NEWS & ANALYSIS

African Union: Is South Africa ditching Botswana?

Officials said to 'unofficialy' favour Kenyan foreign minister Amina Mohamed as next AU Commission chairperson

Is South Africa ditching Botswana?

30 January 2017

Addis Ababa - Has South Africa ditched its support for Botswana’s candidate to become African Union Commission chairperson?

International Relations Minister Maite Nkoana-Mashabane has hinted as much during an interview at the weekend, when she said she had no specific preference for a candidate.

Elections for Nkosazana Dlamini-Zuma’s successor are set to take place on Monday afternoon.

Botswana’s foreign minister Pelonomi Venson-Moitoi, who failed to muster enough votes at the AU summit in Kigali in July, was officially endorsed as candidate by the Southern African Development Community in April last year. As such, South Africa has to date publicly been backing her.

Nkoana-Mashabane told journalists as much ahead of the AU summit in July. But after Botswana openly critcised South Africa’s bid to withdraw from the ICC in October, she was tight lipped.

Unofficially, however, South African officials are said to be more in favour of Kenyan foreign minister Amina Mohamed. South Africa and Kenya hold a common position on issues like the AU’s proposed mass withdrawal from the ICC, while Botswana opposes this.

'I don't have a favourite'

In the interview with Vauldi Carelse flighted on TVC News, Nkoana-Mashabane referred to Venson-Moitoi as the “southern African candidate”, but failed to overtly state that South Africa was supporting her as part of this.
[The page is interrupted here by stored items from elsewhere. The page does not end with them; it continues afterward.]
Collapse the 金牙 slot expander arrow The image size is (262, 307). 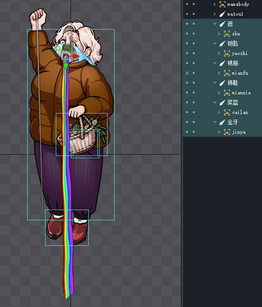[x=215, y=122]
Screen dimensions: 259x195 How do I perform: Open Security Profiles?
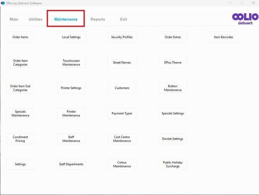pos(122,37)
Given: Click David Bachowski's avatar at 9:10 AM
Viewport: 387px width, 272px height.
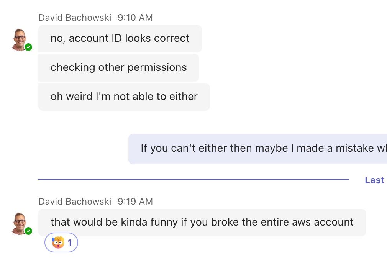Looking at the screenshot, I should click(x=20, y=39).
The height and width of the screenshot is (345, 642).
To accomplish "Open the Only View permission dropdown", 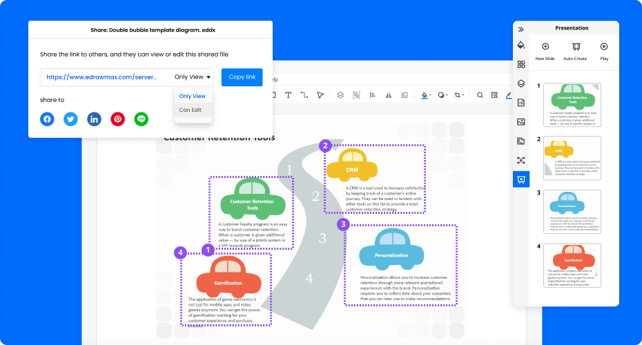I will [193, 77].
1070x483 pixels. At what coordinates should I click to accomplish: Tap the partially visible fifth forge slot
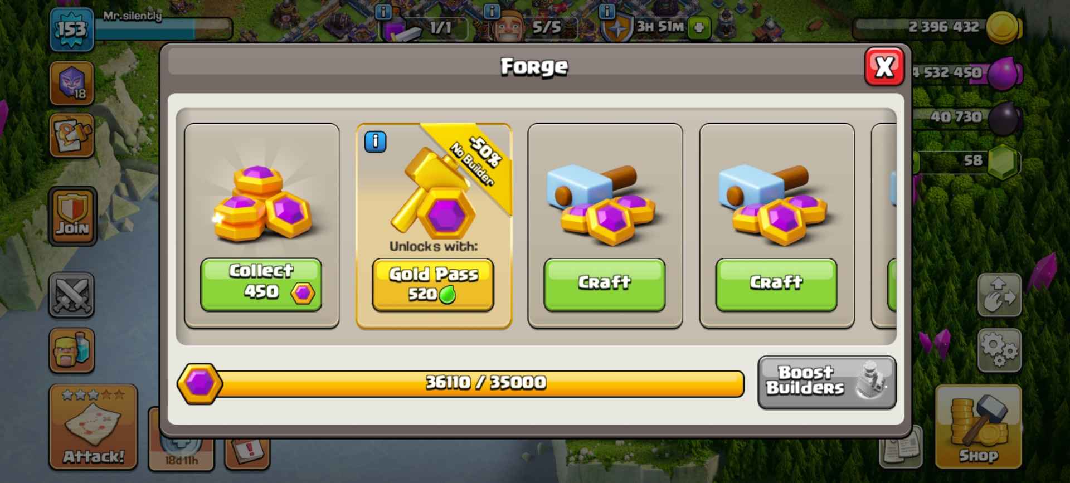click(x=884, y=226)
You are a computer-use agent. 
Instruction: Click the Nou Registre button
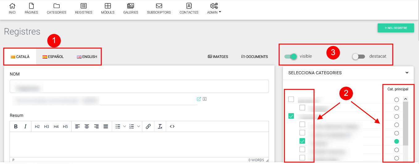[396, 28]
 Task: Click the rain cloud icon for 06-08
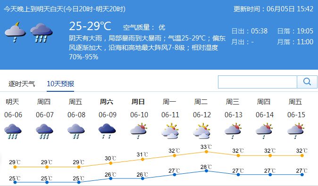[76, 131]
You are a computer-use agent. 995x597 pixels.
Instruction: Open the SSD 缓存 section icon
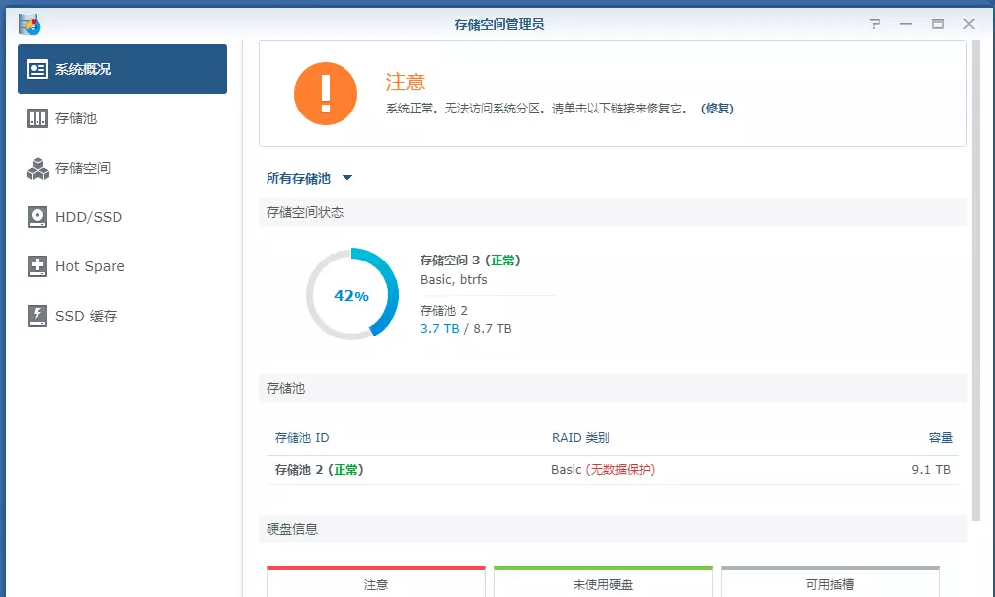tap(36, 316)
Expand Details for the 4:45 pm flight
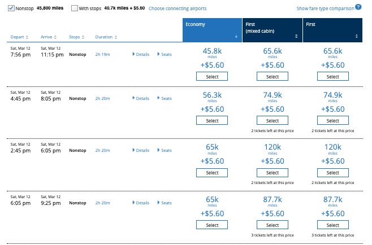372x245 pixels. [x=141, y=98]
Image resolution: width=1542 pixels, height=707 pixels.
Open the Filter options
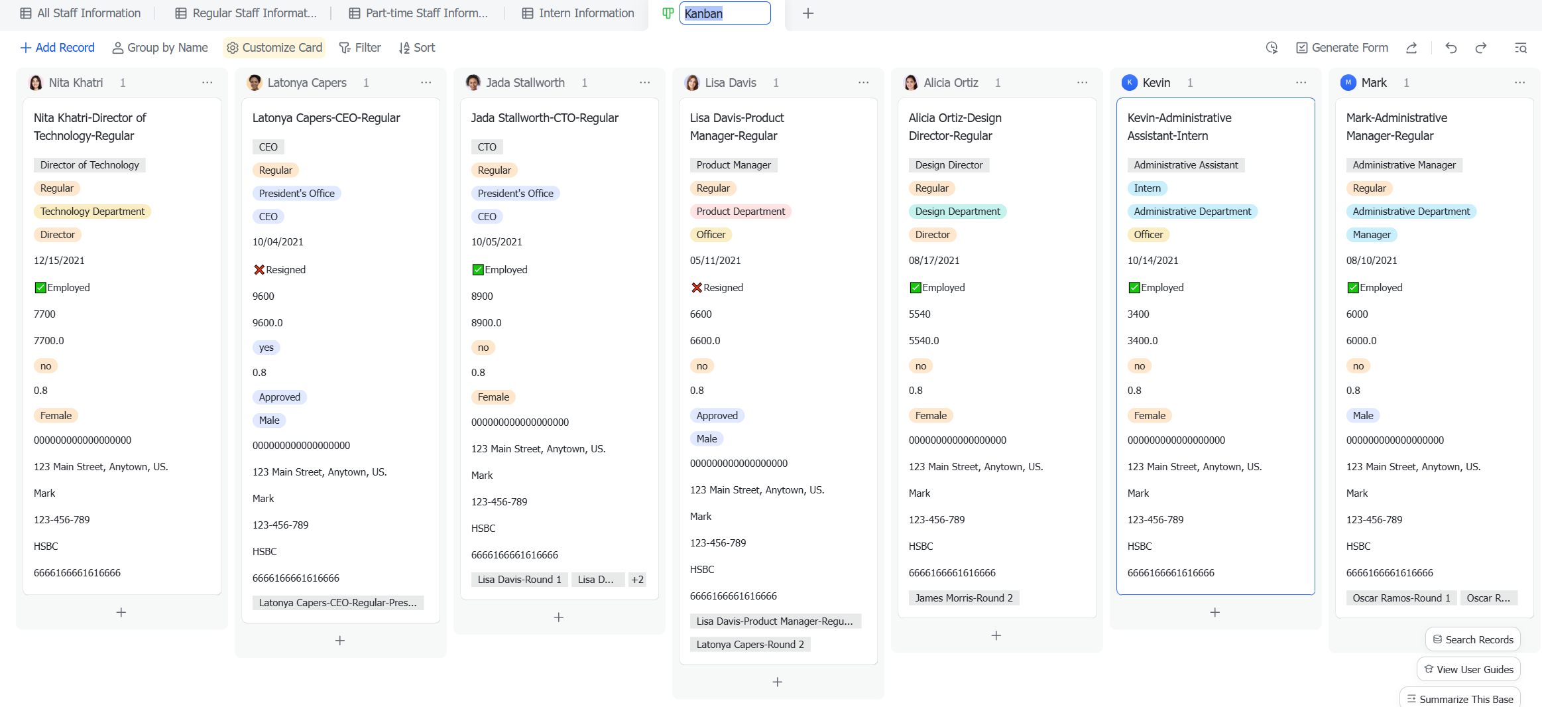coord(360,48)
“All I can say now…is may the best candidate win. And if you ask me a personal question, I would be celebrating if a woman comes back to the helm. But I don’t have a favourite, remember, I’m neutral,” she said.

When it was pointed out to her that she could not both support a woman and be neutral, Nkoana-Mashabane said: “I’m on the side of women in everything I do because I’m a product of the women’s struggles. I’m saying personally, and I want to repeat I don’t have a favourite. I’m now here in my capacity as the minister of foreign relations and cooperation of South Africa, so I do not have a favourite.”

Other than the country’s stance about the AU, Botswana president Ian Khama’s absence from AU summits have irked leaders, who have accused him of not taking the continental body seriously.

Botswana’s Sunday Standard reported that Venson-Moitoi, during a campaign pit stop in South Africa, told journalists Khama "is not the country, he is not Botswana" in an apparent effort to separate the issues.

Khama has always sent representatives to AU

"Khama has handed over the AU responsibilities to the vice-president (Mokgweetsi Masisi). He has always sent representatives to the summit," she said.

"The country has played its full role to the AU."

The paper reported over the weekend that the only sure votes from the SADC bloc for Venson-Moitoi could come from Zambia and Tanzania.

But according to the Zambian Observer, president Edgar Lungu has also broken ranks with SADC to pledge support for some of the other candidates.

Venson-Moitoi’s campaigners at the end of last week were telling observers that she had 25 votes from AU member states in the bag.

The male candidates for the AU’s top spot are Senegal’s Abdoulaye Bathily, Chad’s foreign minister Moussa Faki Mahamat and Equatorial Guinea’s foreign minister Agapito Mba.